Aku kembali bertanya “Ada
yang bisa saya bantu bu?”
“Bisa tolong saya?” Akupun
menjawab “Bisa, saya bisa bantu apa?”
Wanita itu menjawab dengan
suara yang gemetar, “Saya gak bisa gerak.”
Saat
itu perasaanku mengatakan itu hanya penelepon jail yang kurang kerjaan seperti
penelepon pertama tadi. Setidaknya, itu yang ada di pikiranku waktu itu. Tapi
sesuai SOP, aku tidak boleh menutup telepon terlebih dahulu. Selintas, suara
itu memang membuat bulu kudukku berdiri. Padahal pikiranku yakin bahwa itu
hanya penelepon yang jail.
Tidak
tahu mengapa, badanku tidak sejalan dengan pikiranku. Aku merinding mendengar
suara wanita itu, karena merinding ku ubah posisi dudukku seperti posisi duduk
normal saat aku bekerja. Akupun kembali berbicara melalui telepon itu.
“B-Bu m-maaf. Apabila tidak
ada keluhan atau hal lain yang bisa saya bantu, telepon ini akan saya putus.
Sekali lagi, apa yang bisa saya bantu?”
Wanita itu menjawab “Saya
gak bisa gerak… ANGKAT KAKIMU DARI KEPALAKU!”
Sontak
aku langsung melihat ke bawah meja, ternyata kakiku memang sedang menginjak
kepala wanita. Hanya kepala. Muka wanita itu tidak terlihat jelas karena tertutup
rambut yang hitam, panjang, dan lusuh. Rambut itu berantakan dan berhamburan
dimana-mana sampai keluar dari batas meja kerja.
Aku
berteriak dan memundurkan bangku. Aku berdiri dan berlari sambil teriak-teriak
ke arah Amin “Min, bangun. Ada setan Min.” Tetapi saat aku menengok ketempat
Amin tertidur tadi, dia sudah tidak ada ditempatnya.

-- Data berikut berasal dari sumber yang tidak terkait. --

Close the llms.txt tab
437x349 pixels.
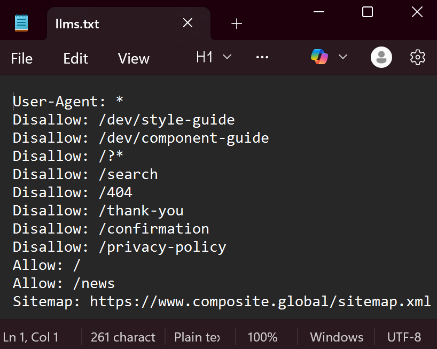coord(187,23)
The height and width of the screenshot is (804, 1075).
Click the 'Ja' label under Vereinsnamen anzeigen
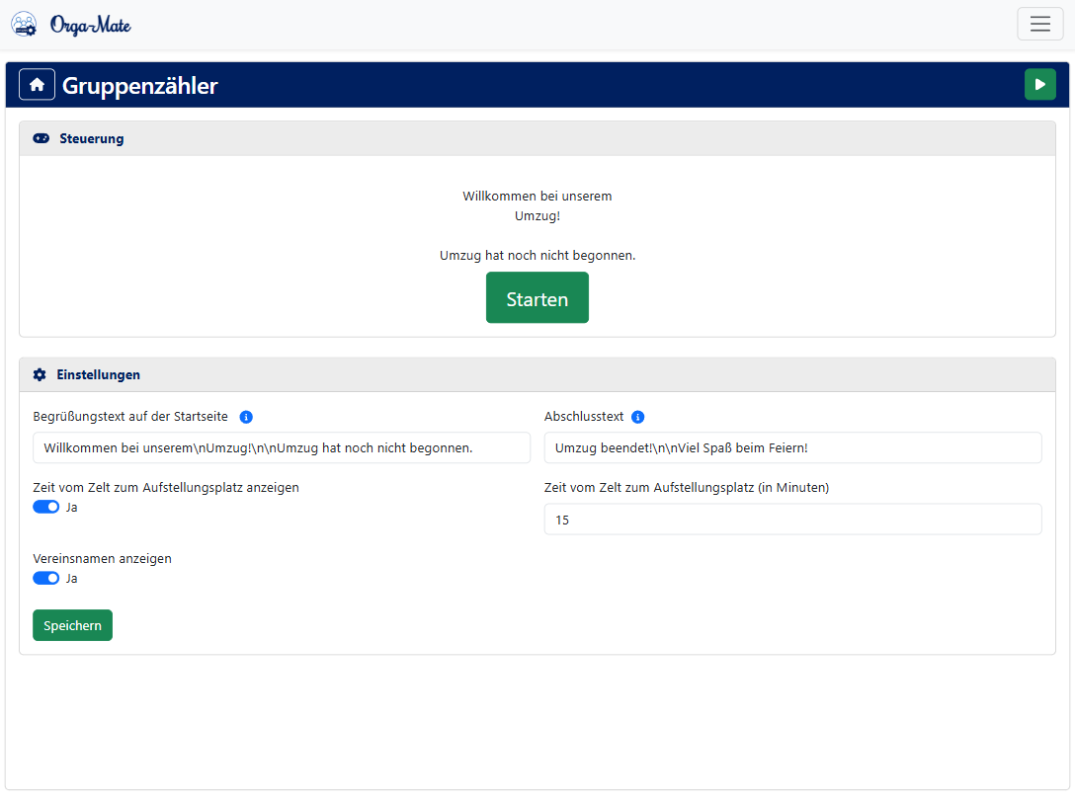[x=72, y=579]
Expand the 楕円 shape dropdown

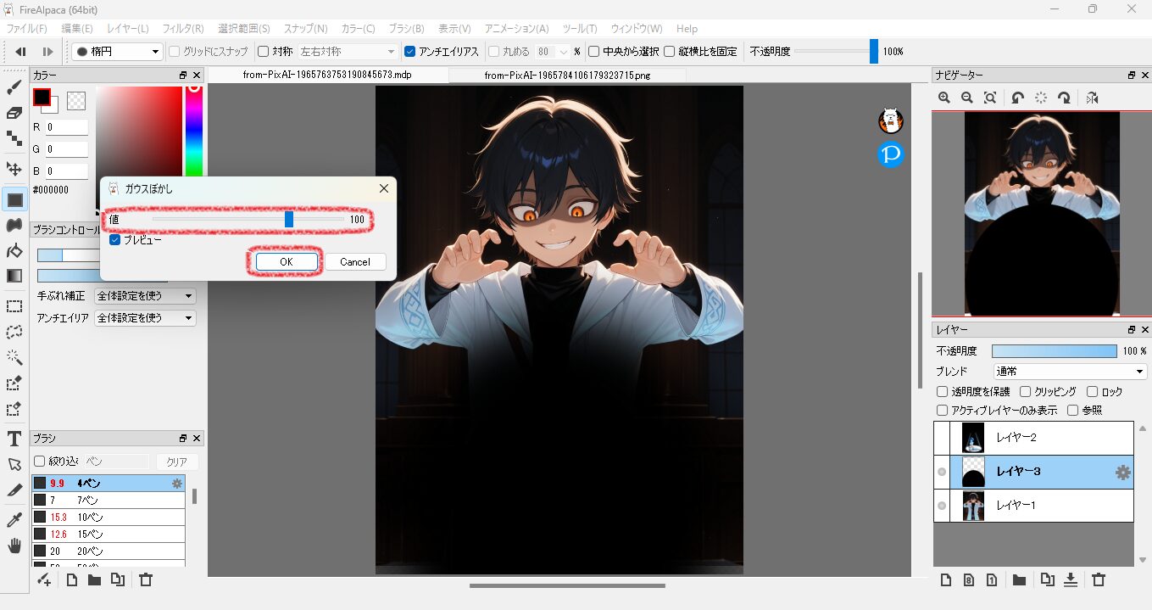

Akhirnya aku lari secepat
kilat ke arah lift. Sembari menunggu lift aku menelepon Amin, takut dia
tertinggal di WC.
Tut.. Tut.. Tut.. Bunyi
telepon tersambung.
“Halo?” Amin menjawab.
“Min? Lu dimana Min? Cepetan
pergi! Ada setan!”
Amin menjawab dengan bingung “Hah?
Dimana?”
“Di kantor Min, lu di WC ya?
Ayo gue tungguin di lift.” Jawabku.
“Di kantor? Ngapain? Sekarang
kan Sabtu.” Kata Amin.
Aku marah sambil berkata, “Minggu
kali, ngaco lu.”
“Sabtu, orang daritadi gue di
kosan.”
Aku menjawab dengan penasaran “Lah
terus tadi siapa?”
Aku
melihat di dalam lift ada Amin. Matanya menatap tajam, lalu berjalan kearahku.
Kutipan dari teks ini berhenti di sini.